Rewrite the lines below, substituting "Where do I click to" for every occurrence of "Where should I click to" and leaving everything else unchanged.

Entries -
>> start
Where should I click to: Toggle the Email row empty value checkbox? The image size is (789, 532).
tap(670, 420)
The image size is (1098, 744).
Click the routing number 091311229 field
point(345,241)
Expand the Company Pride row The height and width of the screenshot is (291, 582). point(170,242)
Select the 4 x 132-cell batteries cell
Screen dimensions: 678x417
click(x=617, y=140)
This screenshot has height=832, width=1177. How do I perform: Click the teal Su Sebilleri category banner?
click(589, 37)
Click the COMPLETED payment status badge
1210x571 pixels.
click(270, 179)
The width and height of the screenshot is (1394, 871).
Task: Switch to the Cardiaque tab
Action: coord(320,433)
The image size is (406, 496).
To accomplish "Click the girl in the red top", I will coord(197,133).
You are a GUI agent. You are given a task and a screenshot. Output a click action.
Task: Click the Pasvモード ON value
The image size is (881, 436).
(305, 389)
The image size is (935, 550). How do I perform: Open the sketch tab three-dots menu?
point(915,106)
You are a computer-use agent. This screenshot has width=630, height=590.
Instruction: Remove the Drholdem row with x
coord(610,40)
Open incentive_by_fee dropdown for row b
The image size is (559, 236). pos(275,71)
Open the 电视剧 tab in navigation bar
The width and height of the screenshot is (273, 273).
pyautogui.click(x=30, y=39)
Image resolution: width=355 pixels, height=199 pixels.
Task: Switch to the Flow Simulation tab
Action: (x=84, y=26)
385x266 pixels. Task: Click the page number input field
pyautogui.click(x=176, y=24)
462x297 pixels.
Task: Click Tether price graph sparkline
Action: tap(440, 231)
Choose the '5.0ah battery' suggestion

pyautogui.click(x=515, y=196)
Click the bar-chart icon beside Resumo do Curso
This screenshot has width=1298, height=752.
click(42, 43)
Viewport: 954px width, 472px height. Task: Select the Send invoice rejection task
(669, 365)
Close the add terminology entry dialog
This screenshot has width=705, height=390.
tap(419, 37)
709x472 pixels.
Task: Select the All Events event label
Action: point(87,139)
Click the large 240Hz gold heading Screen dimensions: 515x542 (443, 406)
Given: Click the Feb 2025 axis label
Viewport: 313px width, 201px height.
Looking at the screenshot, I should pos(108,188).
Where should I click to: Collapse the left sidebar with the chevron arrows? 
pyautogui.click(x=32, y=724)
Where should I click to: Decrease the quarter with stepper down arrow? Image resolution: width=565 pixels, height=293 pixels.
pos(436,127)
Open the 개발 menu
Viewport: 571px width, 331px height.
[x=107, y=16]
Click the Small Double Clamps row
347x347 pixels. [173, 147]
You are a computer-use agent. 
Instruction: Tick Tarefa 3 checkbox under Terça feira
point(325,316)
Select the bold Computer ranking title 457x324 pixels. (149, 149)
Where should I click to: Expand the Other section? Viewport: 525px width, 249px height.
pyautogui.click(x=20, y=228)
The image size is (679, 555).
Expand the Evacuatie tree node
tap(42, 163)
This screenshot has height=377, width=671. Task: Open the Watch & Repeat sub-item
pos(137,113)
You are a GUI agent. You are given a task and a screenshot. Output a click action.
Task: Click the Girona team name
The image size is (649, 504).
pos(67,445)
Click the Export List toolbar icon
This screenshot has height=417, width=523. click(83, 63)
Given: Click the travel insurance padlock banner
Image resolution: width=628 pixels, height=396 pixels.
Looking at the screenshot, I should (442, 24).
>> end
Answer to this problem -
Where do I click to: Toggle the Email row empty value checkbox? The image size is (789, 532).
tap(670, 420)
The image size is (1098, 744).
Click the routing number 091311229 field
point(345,241)
Expand the Company Pride row The height and width of the screenshot is (291, 582). point(170,242)
Select the 4 x 132-cell batteries cell
Screen dimensions: 678x417
click(x=617, y=140)
This screenshot has height=832, width=1177. How do I perform: Click the teal Su Sebilleri category banner?
click(589, 37)
Click the COMPLETED payment status badge
1210x571 pixels.
click(270, 179)
The width and height of the screenshot is (1394, 871).
Task: Switch to the Cardiaque tab
Action: coord(320,433)
The image size is (406, 496).
To accomplish "Click the girl in the red top", I will coord(197,133).
You are a GUI agent. You are given a task and a screenshot. Output a click action.
Task: Click the Pasvモード ON value
The image size is (881, 436).
(305, 389)
The image size is (935, 550). How do I perform: Open the sketch tab three-dots menu?
point(915,106)
You are a computer-use agent. This screenshot has width=630, height=590.
Instruction: Remove the Drholdem row with x
coord(610,40)
Open incentive_by_fee dropdown for row b
The image size is (559, 236). pos(275,71)
Open the 电视剧 tab in navigation bar
The width and height of the screenshot is (273, 273).
pyautogui.click(x=30, y=39)
Image resolution: width=355 pixels, height=199 pixels.
Task: Switch to the Flow Simulation tab
Action: (x=84, y=26)
385x266 pixels. Task: Click the page number input field
pyautogui.click(x=176, y=24)
462x297 pixels.
Task: Click Tether price graph sparkline
Action: tap(440, 231)
Choose the '5.0ah battery' suggestion

pyautogui.click(x=515, y=196)
Click the bar-chart icon beside Resumo do Curso
This screenshot has width=1298, height=752.
click(42, 43)
Viewport: 954px width, 472px height. Task: Select the Send invoice rejection task
(669, 365)
Close the add terminology entry dialog
This screenshot has width=705, height=390.
tap(419, 37)
709x472 pixels.
Task: Select the All Events event label
Action: point(87,139)
Click the large 240Hz gold heading Screen dimensions: 515x542 (443, 406)
Given: Click the Feb 2025 axis label
Viewport: 313px width, 201px height.
Looking at the screenshot, I should pos(108,188).
Where do I click to: Collapse the left sidebar with the chevron arrows? 
pyautogui.click(x=32, y=724)
Where do I click to: Decrease the quarter with stepper down arrow? Image resolution: width=565 pixels, height=293 pixels.
pos(436,127)
Open the 개발 menu
Viewport: 571px width, 331px height.
[x=107, y=16]
Click the Small Double Clamps row
347x347 pixels. [173, 147]
You are a computer-use agent. 
Instruction: Tick Tarefa 3 checkbox under Terça feira
point(325,316)
Select the bold Computer ranking title 457x324 pixels. (149, 149)
Where do I click to: Expand the Other section? Viewport: 525px width, 249px height.
pyautogui.click(x=20, y=228)
The image size is (679, 555).
Expand the Evacuatie tree node
tap(42, 163)
This screenshot has height=377, width=671. Task: Open the Watch & Repeat sub-item
pos(137,113)
You are a GUI agent. You are given a task and a screenshot. Output a click action.
Task: Click the Girona team name
The image size is (649, 504).
pos(67,445)
Click the Export List toolbar icon
This screenshot has height=417, width=523. click(83, 63)
Given: Click the travel insurance padlock banner
Image resolution: width=628 pixels, height=396 pixels.
Looking at the screenshot, I should (442, 24).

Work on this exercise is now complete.